**** EXTRAIT PROPOSÉ
Forts de leurs conjurations, les bourgeois du douzième siècle, — au moment même de commencer la lutte contre le seigneur, pour pouvoir exister pendant cette lutte et la mener à bonne fin, — se mirent à organiser leurs sociétés de guildes et de métier. Ils réussirent ainsi à garantir un certain bien-être aux citadins. De même, forte du pacte de solidarité qui aura lié la société entière pour traverser les moments joyeux ou difficiles, et partager les conquêtes comme les défaites, la révolution pourra alors entreprendre en pleine sécurité l’œuvre immense de réorganisation de la production qu’elle aura devant soi. Mais ce pacte, elle devra le conclure, si elle veut vivre.

Et dans son œuvre nouvelle, qui devra être une œuvre constructive, les masses populaires devront compter surtout sur leurs propres forces, sur leur initiative et leur génie organisateur, sur leur capacité d’ouvrir des voies nouvelles, parce que toute l’éducation de la bourgeoisie s’est faite dans une voie absolument opposée.

Le problème est immense. Mais ce n’est pas en cherchant à l’amoindrir d’avance que le peuple trouvera les forces nécessaires pour le résoudre. C’est au contraire en le concevant dans toute sa grandeur, c’est en puisant son inspiration dans les difficultés mêmes de la situation, qu’il trouvera le génie nécessaire pour vaincre.

Tous les progrès réellement grands de l’humanité, toutes les actions réellement grandes des peuples, se sont faites de cette façon et c’est dans la conception de toute la grandeur de sa tâche que la révolution puisera ses forces.
********
**** DONNÉES FOURNIES
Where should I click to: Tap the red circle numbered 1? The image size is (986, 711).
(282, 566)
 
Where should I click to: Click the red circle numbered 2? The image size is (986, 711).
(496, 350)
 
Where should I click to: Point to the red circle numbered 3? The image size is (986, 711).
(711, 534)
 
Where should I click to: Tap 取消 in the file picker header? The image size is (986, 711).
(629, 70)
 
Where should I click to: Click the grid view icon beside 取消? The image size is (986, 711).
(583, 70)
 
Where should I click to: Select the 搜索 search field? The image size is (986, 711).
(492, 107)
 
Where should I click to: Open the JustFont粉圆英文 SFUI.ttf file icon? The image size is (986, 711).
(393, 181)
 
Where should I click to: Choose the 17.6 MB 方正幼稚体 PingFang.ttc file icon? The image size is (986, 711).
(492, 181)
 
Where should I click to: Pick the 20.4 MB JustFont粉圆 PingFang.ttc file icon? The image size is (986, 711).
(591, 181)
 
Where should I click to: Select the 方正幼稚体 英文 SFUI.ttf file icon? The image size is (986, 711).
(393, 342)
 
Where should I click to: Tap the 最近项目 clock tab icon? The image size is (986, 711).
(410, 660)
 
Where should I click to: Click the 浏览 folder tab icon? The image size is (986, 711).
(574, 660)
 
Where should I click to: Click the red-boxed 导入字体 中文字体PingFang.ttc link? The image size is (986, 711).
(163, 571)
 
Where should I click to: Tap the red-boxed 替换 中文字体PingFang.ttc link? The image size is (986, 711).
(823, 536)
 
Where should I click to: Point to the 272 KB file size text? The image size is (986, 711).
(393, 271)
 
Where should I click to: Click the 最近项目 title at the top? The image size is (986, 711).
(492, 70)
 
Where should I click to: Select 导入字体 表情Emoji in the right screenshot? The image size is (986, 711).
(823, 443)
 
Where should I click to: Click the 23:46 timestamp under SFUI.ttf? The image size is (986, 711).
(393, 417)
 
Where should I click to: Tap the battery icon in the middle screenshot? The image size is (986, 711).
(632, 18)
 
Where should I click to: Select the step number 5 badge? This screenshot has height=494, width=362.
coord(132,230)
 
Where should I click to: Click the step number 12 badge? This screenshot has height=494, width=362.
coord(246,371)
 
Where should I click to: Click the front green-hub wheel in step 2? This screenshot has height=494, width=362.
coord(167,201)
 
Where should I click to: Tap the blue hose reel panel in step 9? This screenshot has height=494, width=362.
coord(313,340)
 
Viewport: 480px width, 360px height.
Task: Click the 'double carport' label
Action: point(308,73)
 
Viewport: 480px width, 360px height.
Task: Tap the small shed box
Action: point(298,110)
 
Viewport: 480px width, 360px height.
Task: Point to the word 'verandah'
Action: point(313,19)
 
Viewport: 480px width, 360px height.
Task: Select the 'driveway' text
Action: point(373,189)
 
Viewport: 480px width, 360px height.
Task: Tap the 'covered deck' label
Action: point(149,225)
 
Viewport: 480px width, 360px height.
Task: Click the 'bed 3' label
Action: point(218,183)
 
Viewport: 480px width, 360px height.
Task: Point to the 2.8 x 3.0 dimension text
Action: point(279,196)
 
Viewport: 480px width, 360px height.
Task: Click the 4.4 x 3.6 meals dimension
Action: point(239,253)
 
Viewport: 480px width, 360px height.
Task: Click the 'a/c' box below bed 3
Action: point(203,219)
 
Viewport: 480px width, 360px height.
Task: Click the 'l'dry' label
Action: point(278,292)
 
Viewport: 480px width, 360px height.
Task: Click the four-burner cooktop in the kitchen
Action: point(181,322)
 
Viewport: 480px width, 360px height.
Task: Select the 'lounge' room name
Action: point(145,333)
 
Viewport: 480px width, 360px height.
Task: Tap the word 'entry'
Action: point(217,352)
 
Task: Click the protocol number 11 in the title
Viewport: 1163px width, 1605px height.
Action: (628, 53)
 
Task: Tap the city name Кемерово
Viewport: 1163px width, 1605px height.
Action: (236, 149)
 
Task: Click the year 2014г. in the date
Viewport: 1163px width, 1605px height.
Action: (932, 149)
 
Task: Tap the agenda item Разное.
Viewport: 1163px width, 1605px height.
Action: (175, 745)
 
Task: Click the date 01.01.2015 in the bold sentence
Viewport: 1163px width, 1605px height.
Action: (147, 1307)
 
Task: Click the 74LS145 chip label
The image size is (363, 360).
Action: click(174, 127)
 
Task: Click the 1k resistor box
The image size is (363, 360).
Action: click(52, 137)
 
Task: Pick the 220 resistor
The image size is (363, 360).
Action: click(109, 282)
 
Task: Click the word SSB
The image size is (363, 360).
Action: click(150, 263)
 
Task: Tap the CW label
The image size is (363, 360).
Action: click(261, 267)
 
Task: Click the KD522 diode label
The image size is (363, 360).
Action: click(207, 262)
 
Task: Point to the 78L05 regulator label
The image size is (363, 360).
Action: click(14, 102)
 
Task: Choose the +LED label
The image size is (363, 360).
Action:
********
**TRAVAIL À FAIRE**
• A. Répondez à ces questions d’après l’extrait sur la révolution :
(i) Que se mirent à organiser les bourgeois du douzième siècle ?
(ii) Sur quoi les masses populaires devront-elles compter surtout dans leur œuvre nouvelle ?
(iii) Dans quoi la révolution puisera-t-elle ses forces ?
• B. Indiquez si chaque affirmation concorde avec l’extrait sur la révolution, en citant les mots qui tranchent :
(i) Le peuple trouvera ses forces en cherchant à amoindrir d’avance le problème.
(ii) Les bourgeois réussirent à garantir un certain bien-être aux citadins.
(iii) L’œuvre nouvelle des masses populaires devra être constructive.
• C. Poursuivez l’extrait sur la révolution après sa dernière phrase.

**LES RÉPONSES**
• A.
(i) Leurs sociétés de guildes et de métier.
(ii) Sur leurs propres forces, sur leur initiative et leur génie organisateur, sur leur capacité d’ouvrir des voies nouvelles.
(iii) Dans la conception de toute la grandeur de sa tâche.

• B.
(i) Non : « ce n’est pas en cherchant à l’amoindrir d’avance que le peuple trouvera les forces nécessaires pour le résoudre ».
(ii) Oui : « Ils réussirent ainsi à garantir un certain bien-être aux citadins. »
(iii) Oui : « qui devra être une œuvre constructive ».

• C.
Ne faut-il donc pas que le révolutionnaire ait pleine conscience de la tâche qui lui incombe ? qu’il ne ferme pas les yeux sur les difficultés ? qu’il sache les regarder en face ?

C’est en faisant une conjuration contre tous les maîtres — une conjuration pour garantir à tous la liberté et à tous un certain bien-être — que les citadins révoltés débutèrent au douzième siècle. C’est aussi par une conjuration pour garantir à tous le pain et la liberté que devra débuter la révolution sociale. Que tous, sans aucune exception, sachent que quoi qu’il arrive à la révolution, sa première pensée sera toujours donnée à pourvoir le pain, le gîte, le vêtement aux habitants de la cité ou du territoire, — et dans ce seul fait de solidarité générale, la révolution trouvera des forces qui ont manqué aux révolutions précédentes.

Mais pour cela, il faut renoncer aux errements de l’ancienne économie politique bourgeoise. Il faut se défaire pour toujours du salariat sous toutes ses formes possibles, et envisager la société comme un grand tout, organisé pour produire la plus grande somme possible de bien-être, avec la moindre perte de forces humaines. Il faut s’habituer à considérer la rémunération personnelle des services comme une impossibilité, comme une tentative échouée du passé, comme un encombrement pour l’avenir, si elle continuait d’exister.

Et il faut se défaire, non seulement en principe, mais jusque dans les moindres applications, du principe d’autorité, de la concentration des fonctions qui fait l’essence de la société actuelle.

Tel étant le problème, il serait bien triste si les travailleurs révolutionnaires s’illusionnaient sur sa simplicité, ou s’ils ne cherchaient déjà à se rendre compte sur la façon dont ils entendent le résoudre.

IV

La bourgeoisie est une force, non seulement parce qu’elle possède la richesse, mais surtout parce qu’elle a mis à profit le loisir que lui donnait la richesse pour s’instruire dans l’art de gouverner et pour élaborer une science qui sert à justifier la domination. Elle sait ce qu’elle veut, elle sait ce qu’il faut pour que son idéal de société se maintienne ; et tant que le travailleur ne saura pas, lui aussi, ce qu’il lui faut, et comment y arriver, il devra rester l’esclave de celui qui sait.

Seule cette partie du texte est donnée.